Britain says Russia may target civilian shipping with mines in Black Sea

LONDON (Reuters) – Russia may use sea mines to target civilian shipping in the Black Sea, including by laying them on the approach to Ukrainian ports, the British government said on Wednesday citing intelligence.

Russia pulled out of a deal in July that had allowed Ukraine to safely ship food products out through what is traditionally its main export corridor.

Ukraine responded by setting up a temporary “humanitarian corridor” for cargo vessels, and several ships have left Ukraine’s Black Sea ports since.

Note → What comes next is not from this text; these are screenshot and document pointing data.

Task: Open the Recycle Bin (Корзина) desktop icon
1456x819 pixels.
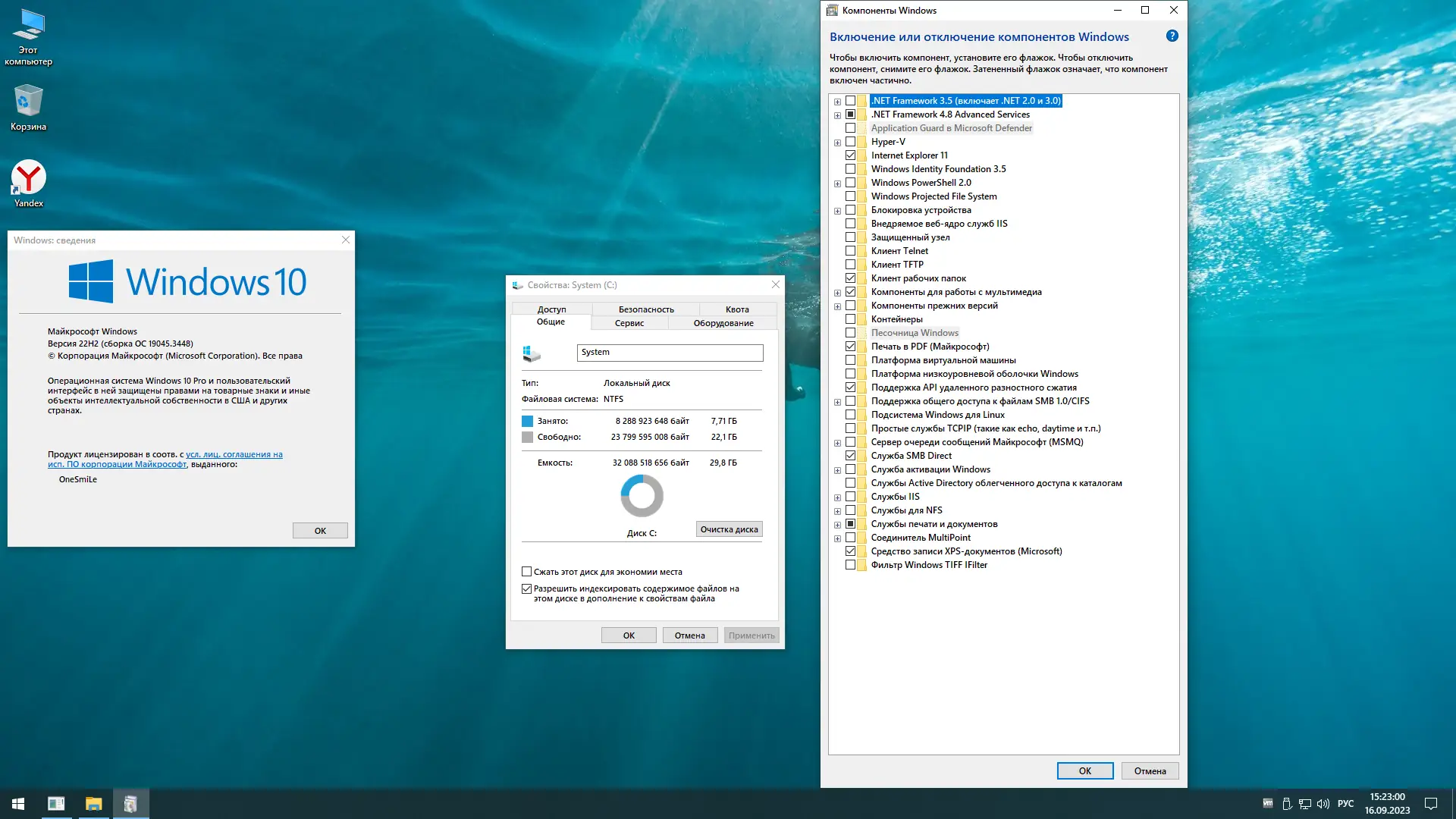Action: click(x=28, y=101)
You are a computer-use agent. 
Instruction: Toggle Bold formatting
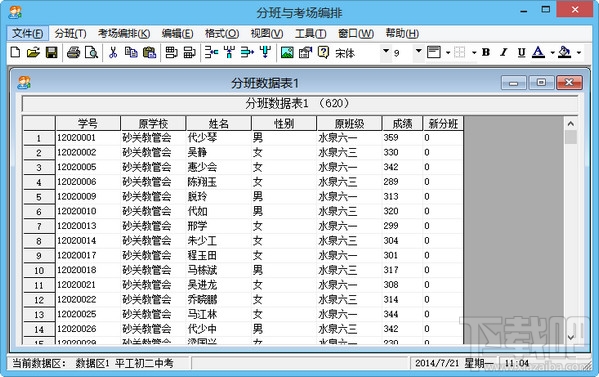(486, 52)
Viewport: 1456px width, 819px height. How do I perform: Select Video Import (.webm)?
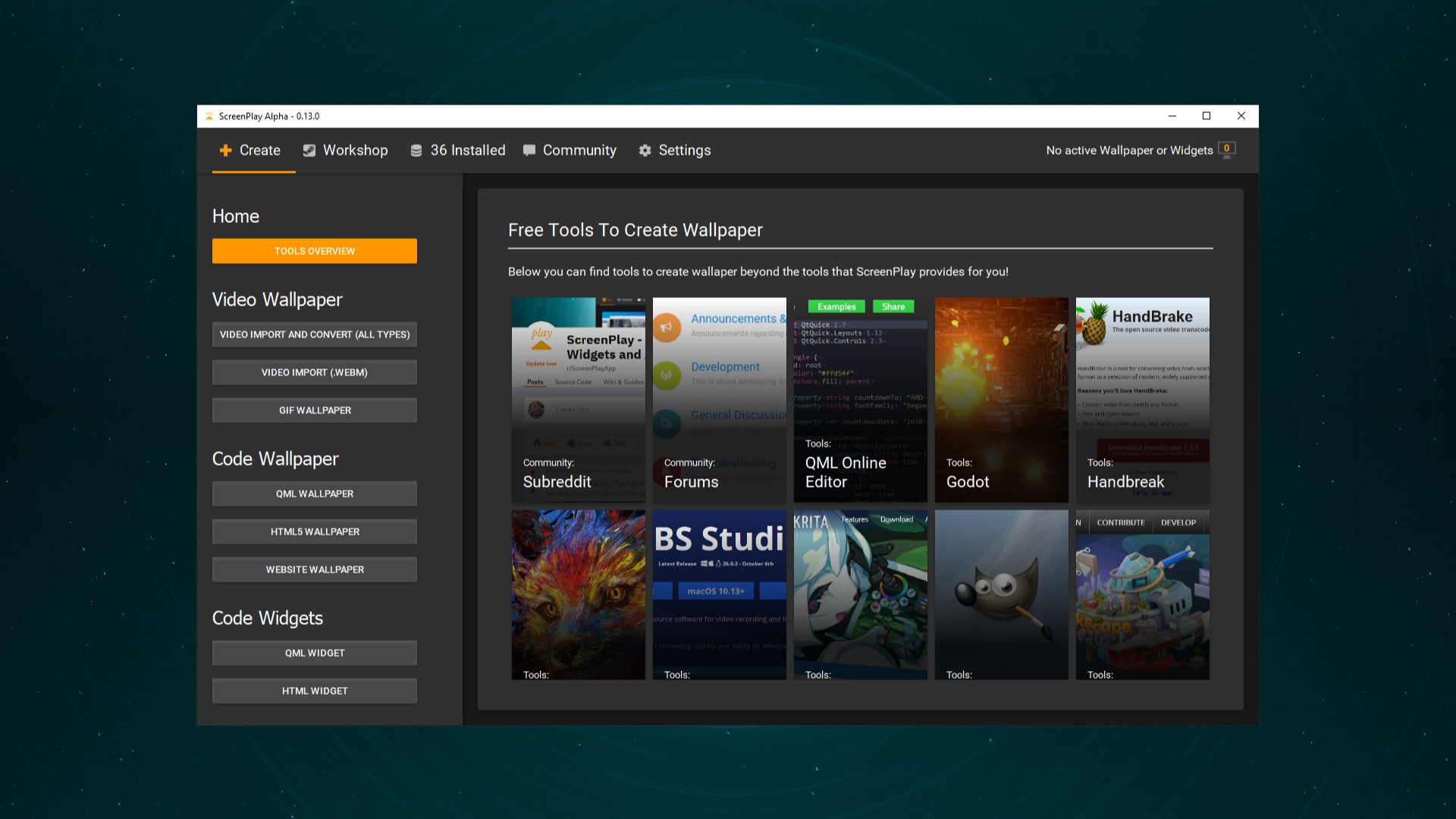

Britain said its assessment of the intelligence was that Russia was seeking to target civilian shipping travelling through the humanitarian corridor in order to deter the export of Ukrainian grain.

“Russia almost certainly wants to avoid openly sinking civilian ships, instead falsely laying blame on Ukraine for any attacks against civilian vessels in the Black Sea,” Britain’s Foreign Office said in a statement.

“By releasing our assessment of this intelligence, the UK seeks to expose Russia’s tactics to deter any such incident from occurring.”

Last month Britain accused Russia of targeting a civilian cargo ship at port in the Black Sea on Aug. 24 in a missile attack it said was successfully thwarted by Ukrainian defences.

Britain said it was working with Ukraine and other partners to put in place arrangements to improve the safety of shipping, and was using its intelligence, surveillance and reconnaissance capabilities to monitor Russian activity in the Black Sea.